A mística de Plotino hoje e o Vedanta (por Daniel Placido)


À luz do contexto moderno, o legado da filosofia de Plotino, especialmente o de sua mística, é discutido por diversos autores, e gostaria de iniciar este texto com um confronto entre as perspectivas distintas de dois deles: Pierre Hadot e Reinholdo A. Ullmann.

Certamente influenciado pelo marxismo e pelo existencialismo, Pierre Hadot (2019: 128-135), apesar de reconhecer a universalidade e atualidade do chamado místico de Plotino, não pode concordar neste último com a (suposta) desvalorização do mundo concreto da multiplicidade, ainda que uma desvalorização parcial, sem cair no dualismo gnóstico. O homem moderno, para Hadot, aprendeu com Marx, Freud e outros, a desconfiar de qualquer forma de conhecimento, mesmo que interno, que não leve em conta o papel das estruturas sociais, econômicas, culturais ou psíquicas (inconsciente) na sua produção. Para Hadot a mística plotínica continua válida no quadro da modernidade, mas ela precisa situar o homem dentro da pluralidade do mundo social, histórico e cultural em que existe, sem a ilusão de um saber metafísico puro, independente e atemporal.

Já Reinholdo A. Ullmann (2002: 224-225), mais próximo de uma visão de mundo religiosa ou teológica, constata justamente que foi este mundo social, histórico e cultural conhecido como modernidade, inegavelmente fragmentado, que afastou o homem moderno, em si mesmo fragmentado, de qualquer forma de transcendência mística ou metafísica. E a filosofia mística de Plotino, uma filosofia perene, seria uma espécie de cura psicológica e civilizacional para essa deficiência, em seu convite para a interioridade, unificação psicológica e para a busca da origem metafísica do homem e de tudo que existe, o Uno, para além deste mundo e do tempo.

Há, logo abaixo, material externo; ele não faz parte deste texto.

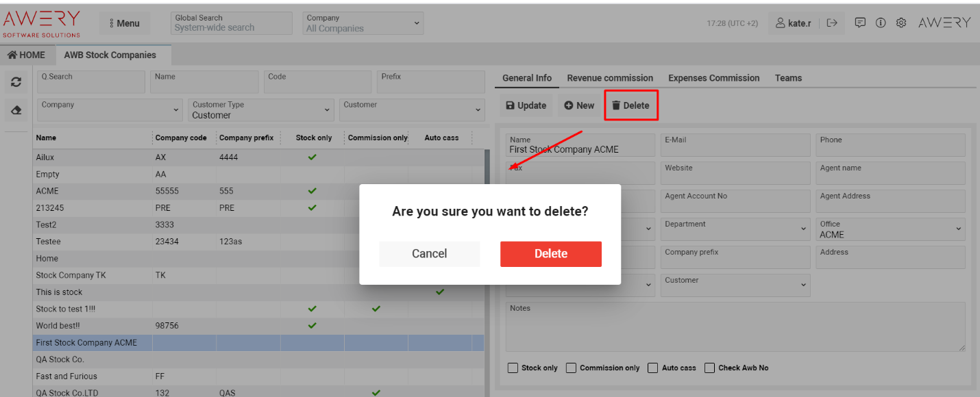980x397 pixels.
Task: Open the Teams tab
Action: 788,77
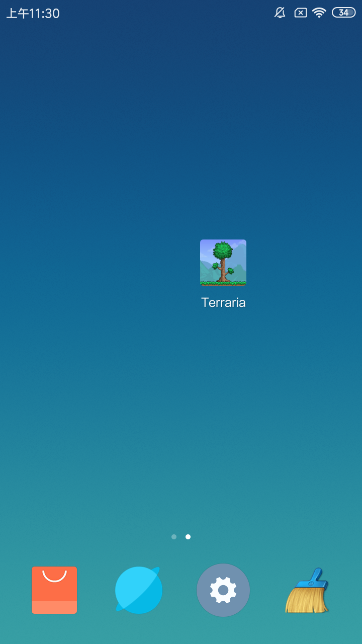The width and height of the screenshot is (362, 644).
Task: Tap the ring around the browser planet icon
Action: (156, 571)
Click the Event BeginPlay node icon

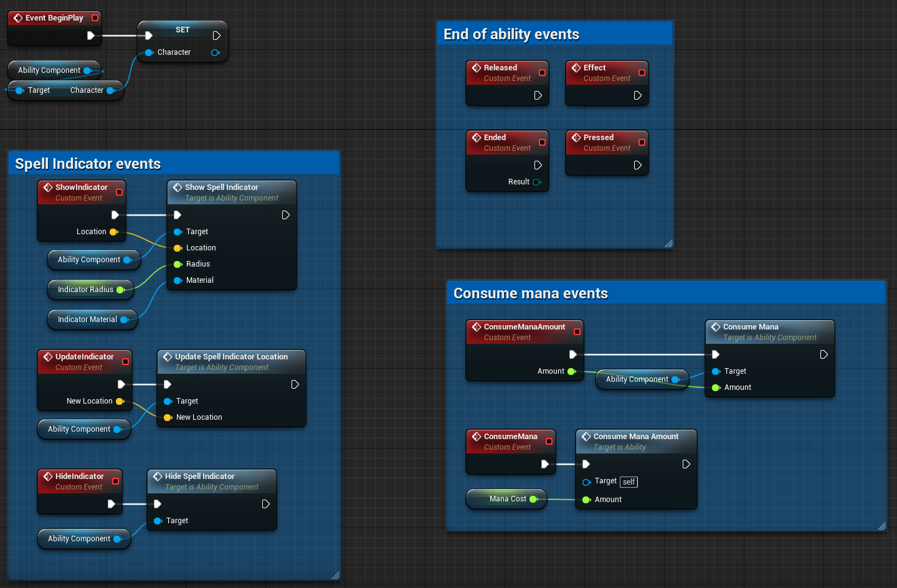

Parecemos diante de um impasse interessante, pois o primeiro autor procura valorizar a multiplicidade em detrimento da unificação metafísica e psíquica proposta por Plotino, enquanto o segundo autor, ao contrário, procura desvalorizar a multiplicidade em função da unidade!

Essa aparente dicotomia entre interior e exterior, individual e coletivo, uno e múltiplo, é solucionada de forma inteligente por Ken Wilber, a meu ver, solução que se aplica à mística de Plotino ou a qualquer outra tradição. Influenciado tanto pelos pós-modernos quanto pelo evolucionismo, Wilber (2001; 2006) diferencia estados de consciência e estágios de consciência. Em todas as tradições de sabedoria fala-se em ascensão pelos estados de consciência, pela cadeia do Ser em termos neoplatônicos, que são, porém, estados internos subjetivos para Wilber. Mas em outro plano, o homem evolui pelos estágios de consciência, que correspondem a seu desenvolvimento cultural e social coletivo, e nesse sentido não existe conhecimento ou saber previamente dado ou totalmente independente, ele é sempre uma construção dentro de uma rede ou estrutura. Dessa forma, Wilber considera que um místico pode ser capaz de experimentar os diferentes estados de consciência, pois é um processo subjetivo, ainda que possa manter uma mentalidade cultural e social preconceituosa e limitada, pois isso é uma questão intersubjetiva e social. O ideal é existir um alinhamento entre as duas coisas, estados e estágios, dentro de uma ótica evolutiva.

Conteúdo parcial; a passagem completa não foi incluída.